Two centuries later, American writer Susan Sontag called Voyage Around My Room “one of the most original and mettlesome autobiographical narratives ever written”, and philosopher and author Alain de Botton tried out the concept, on a broader scale, in his 2002 bestseller The Art of Travel.

“I attempted to travel around my bedroom, but it was so small, with barely enough space for a bed,” he writes, “that I concluded that the de Maistrean message might prove more rewarding if it was applied to the neighbourhood as a whole.” While learning “to look around me as though I had never been in this place before […] slowly, my travels began to bear fruit”.

Voyage Around My Room was most recently republished in 2016. That book along with de Botton’s The Art of Travelcan be downloaded – perhaps by an aspiring writer in quarantine or self-isolation looking for inspiration – in a Kindle version at amazon.com.

When travel becomes possible, explore Brazil’s remote Amazon outpost

The Juma Opera Hotel, in the remote Brazilian city of Manaus.

When overseas leisure travel becomes a possibility once again, travellers finding themselves with an extreme case of wanderlust might set their sights on the remote city of Manaus – aka the Paris of the Tropics.

Deep in the Brazilian rainforest, close to where two rivers – the Rio Negro and Rio Solimoes – meet to form the mighty Amazon, Manaus was built in the 19th century by wealthy European rubber traders who wished to create a European-style city for themselves and their families.
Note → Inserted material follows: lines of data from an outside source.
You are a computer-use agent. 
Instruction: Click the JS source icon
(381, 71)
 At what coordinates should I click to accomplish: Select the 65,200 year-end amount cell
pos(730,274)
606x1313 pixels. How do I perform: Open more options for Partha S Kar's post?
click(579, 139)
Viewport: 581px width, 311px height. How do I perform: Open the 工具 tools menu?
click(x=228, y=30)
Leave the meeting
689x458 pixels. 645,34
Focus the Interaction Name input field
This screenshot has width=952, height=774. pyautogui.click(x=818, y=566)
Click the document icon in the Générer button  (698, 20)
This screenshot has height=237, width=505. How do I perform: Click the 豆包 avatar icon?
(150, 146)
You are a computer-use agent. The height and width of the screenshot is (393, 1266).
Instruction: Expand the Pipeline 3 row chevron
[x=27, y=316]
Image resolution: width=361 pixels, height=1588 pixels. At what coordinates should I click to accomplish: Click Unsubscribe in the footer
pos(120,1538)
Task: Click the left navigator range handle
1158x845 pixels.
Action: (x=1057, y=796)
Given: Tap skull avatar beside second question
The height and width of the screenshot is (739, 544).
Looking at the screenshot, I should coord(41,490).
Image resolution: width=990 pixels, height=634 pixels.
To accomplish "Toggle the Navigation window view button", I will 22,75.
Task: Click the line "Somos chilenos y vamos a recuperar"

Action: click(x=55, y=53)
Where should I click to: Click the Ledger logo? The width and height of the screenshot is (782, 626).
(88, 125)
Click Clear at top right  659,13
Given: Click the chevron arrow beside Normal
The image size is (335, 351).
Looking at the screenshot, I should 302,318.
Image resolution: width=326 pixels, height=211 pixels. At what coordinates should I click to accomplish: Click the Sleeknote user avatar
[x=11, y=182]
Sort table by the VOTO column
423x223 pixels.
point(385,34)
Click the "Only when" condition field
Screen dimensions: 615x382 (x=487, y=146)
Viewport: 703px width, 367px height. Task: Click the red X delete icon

Perhaps the most notable example of their extravagance is the Renaissance-style Teatro Amazonas, an opera house that was built with materials imported from Europe.

A new heritage property, the Juma Opera Hotel has just opened across the street, with a good view of its neighbour’s impressive dome from the rooftop pool. Occupying two restored, listed mansions, the hotel also offers 41 high-ceilinged suites and is a sister property to Juma Amazon Lodge, about 100km southeast of Manaus, in a preserved area of the forest, where even more remote adventures await the cabin-feverish traveller.

Visit jumaopera.com and jumalodge.com for a closer look. Manaus and its surroundings are covered in the 91-page Amazon chapter of Lonely Planet’s Brazil guide, which armchair travellers can download as a PDF file for US$4.95 at shop.lonelyplanet.com.

P&O’s flight of fancy – the Queen, a giant flying boat

The Princess, a turboprop-powered flying boat from Saunders-Roe.

In the mid-1950s, the Peninsular & Oriental Steam Navigation Company (P&O) approached the British aircraft maker Saunders-Roe about producing a flying ship. Rather than a flying boat – various types of which had until recently operated all over the world – it would be an enormous, jet-powered seaplane that could carry hundreds of passengers between England and Australia, via India and Singapore.

This request wasn’t quite as outlandish as it sounds. Hong Kong and Singapore newspapers had already looked forward to the arrival of jet-powered flying boats, and Saunders-Roe had already built, flown and aggressively marketed an enormous turboprop-powered flying boat, called the Princess.

For P&O, the company designed the Queen – a five-level, 24-engine leviathan that could carry 1,000 passengers, 40 cabin crew and seven flight crew, and contained multiple dining rooms and bars. Sadly, the Princess failed to find a buyer, and the Queen never left the drawing board, with P&O deciding to stick to ships.